Histogram-Based Estimation Techniques
As we mentioned before, this class of the estimation techniques uses the statistical histograms for capturing the summary information of the source XML documents. Below, we give a survey on the existing work.
[Freire 2002] have presented an XML Schema-based statistics collection technique called StatiX. This technique leverages the available information in the XML Schema to capture both structural and value statistics about the source XML documents. These structural and value statistics are collected in the form of histograms. The StatiX system is employed in LegoDB [Bohannon 2002]. LegoDB is a cost-based XML-to-relational storage mapping engine, which tries to generate efficient relational configurations for the XML documents.
The StatiX system consists of two main components. The first component is the XML schema validator which simultaneously validates the document against its associated schema and gathers the associated statistics. It assigns globally unique identifiers (IDs) to all instances of the types defined in the schema. Using these assigned IDs, structural histograms are constructed to summarize information about the connected edges. Value histograms are constructed for types that are defined in terms of base types such as integers. The storage of the gathered statistics is done using equi-depth histograms (wherein the frequency assigned to each bucket of the histogram is the same). The second component is the XML schema transformer which enables statistics collection at different levels of granularity. Although, StatiX is used in the context of the LegoDB system and the presented experimental results indicate highly accurate query estimates, the technique can only be applied to documents described by XML schemas with no clear view as to how it can be extended to deal with schema-less documents. Moreover, the paper [Freire 2002] does not show a clear algorithm for estimating the cardinality of the XQuery expression and there is no clear definition of the supported features and expressions of the language.

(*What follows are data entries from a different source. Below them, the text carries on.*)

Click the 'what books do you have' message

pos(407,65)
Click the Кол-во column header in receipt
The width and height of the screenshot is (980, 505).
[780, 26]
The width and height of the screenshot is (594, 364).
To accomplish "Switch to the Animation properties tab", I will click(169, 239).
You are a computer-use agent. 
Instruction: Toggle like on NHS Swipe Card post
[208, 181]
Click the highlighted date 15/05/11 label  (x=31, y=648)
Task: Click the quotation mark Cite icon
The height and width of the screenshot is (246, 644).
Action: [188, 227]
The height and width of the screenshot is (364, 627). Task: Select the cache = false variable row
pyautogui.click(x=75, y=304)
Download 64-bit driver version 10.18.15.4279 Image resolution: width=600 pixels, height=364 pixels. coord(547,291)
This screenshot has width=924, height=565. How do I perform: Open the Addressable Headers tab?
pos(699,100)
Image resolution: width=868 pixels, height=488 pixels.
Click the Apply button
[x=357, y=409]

[Wu 2002] have presented an approach for mapping XML data into 2D space and maintaining certain statistics for data which fall into each pre-defined grid over the workspace. In this approach, each node x in an XML document D is associated with a pair of numbers, start(x) and end(x), numeric labels representing the pre-order and post-order ranks of the node in the XML document D. Each descendant node has an interval that is strictly included in its ancestors interval. For each basic predicate P a two-dimensional histogram summary data structure is built and collectively named as position histograms. In the position histograms data structure, the start values are represented by the x − axis while the end values are represented the y − axis. Each grid cell in the histogram represents a range of start position values and a range of end position values. The histogram maintains a count of the number of nodes satisfying the conditions of predicate P and has start and end positions within the specified ranges of the grid cell. Since the start position and end position of a node always satisfies the formula start <= end, none of the nodes can fall into the area below the diagonal of the matrix. So, only the grid cells that reside on the upper left of the diagonal can have a count of more than zero.

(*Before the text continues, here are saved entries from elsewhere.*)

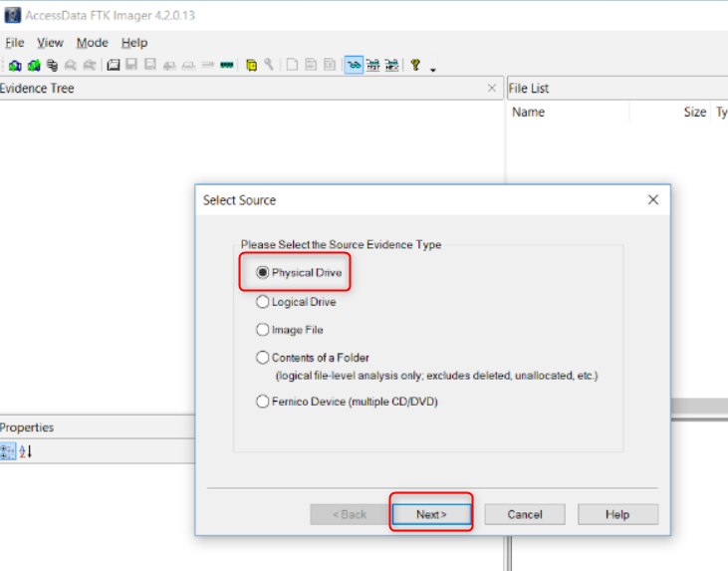Click the Obtain Protected Files icon
Viewport: 728px width, 571px height.
252,65
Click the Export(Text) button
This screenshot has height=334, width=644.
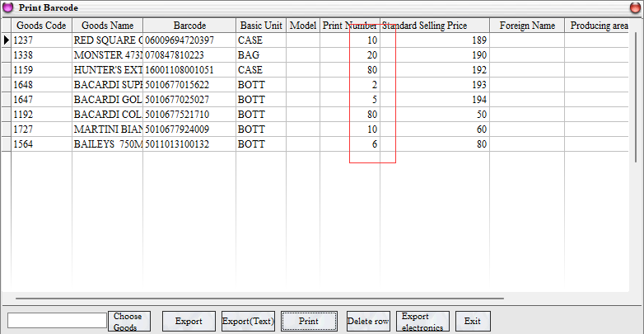(x=248, y=321)
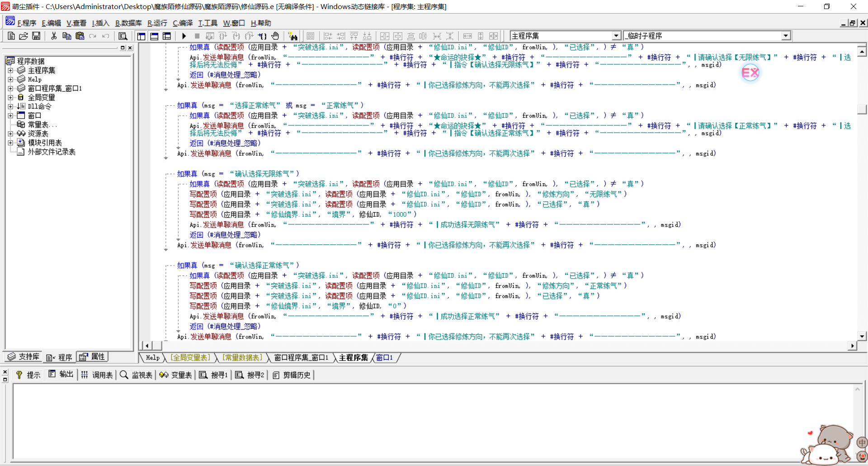This screenshot has height=466, width=868.
Task: Open the 临时子程序 subroutine dropdown
Action: tap(786, 36)
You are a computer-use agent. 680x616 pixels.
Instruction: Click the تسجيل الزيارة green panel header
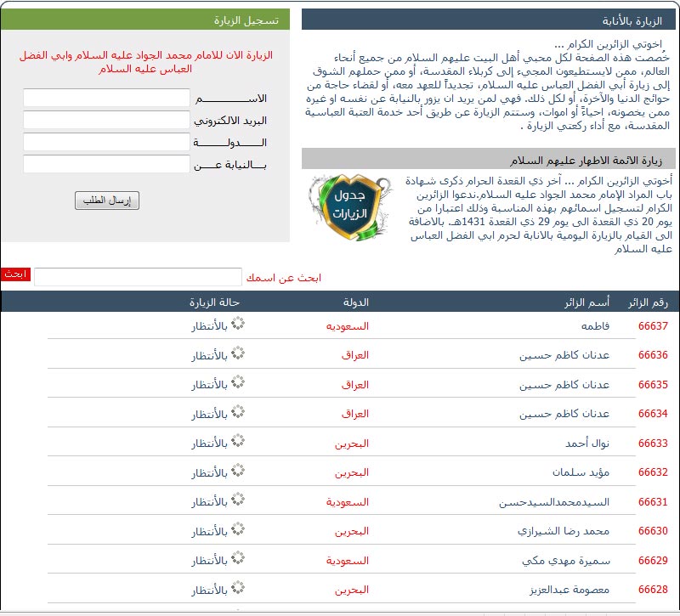[x=145, y=20]
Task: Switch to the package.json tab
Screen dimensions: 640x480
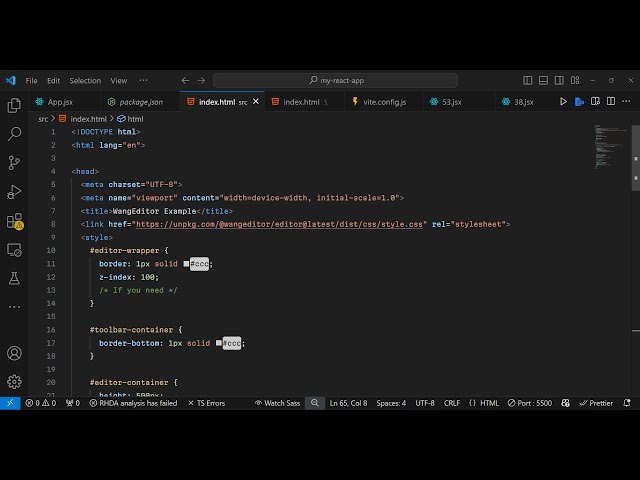Action: [x=140, y=102]
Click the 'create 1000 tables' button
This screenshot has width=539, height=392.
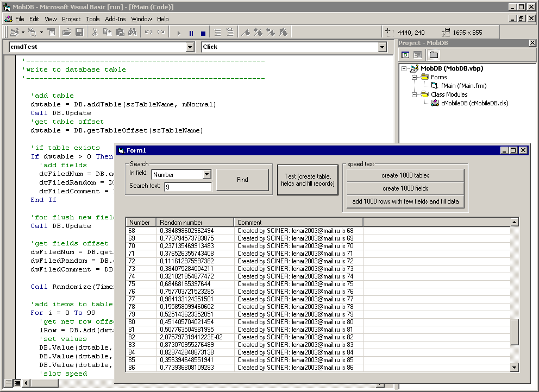[405, 175]
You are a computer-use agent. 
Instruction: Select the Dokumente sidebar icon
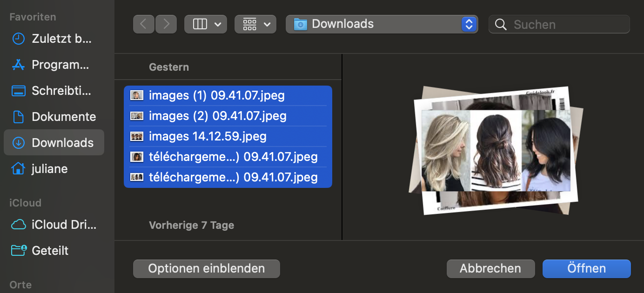pyautogui.click(x=19, y=117)
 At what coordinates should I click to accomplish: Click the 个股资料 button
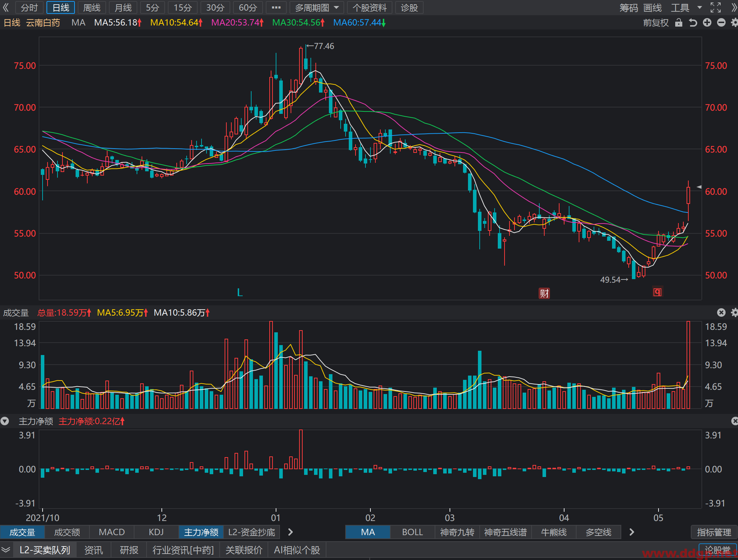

Given a predicate P1 associated with the position histograms H1 and a predicate P2 associated with the position histograms H2, estimating the number of pair of nodes u, v where u satisfies P1 and v satisfies P2 and u is an ancestor of v is done either in an ancestor − based fashion or in a descendant − based fashion. The ancestor − based estimation is done by finding the number of descendants that joins with each ancestor grid cell. The descendant − based estimation is done by finding the number of ancestors that are joined with each descendant grid cell.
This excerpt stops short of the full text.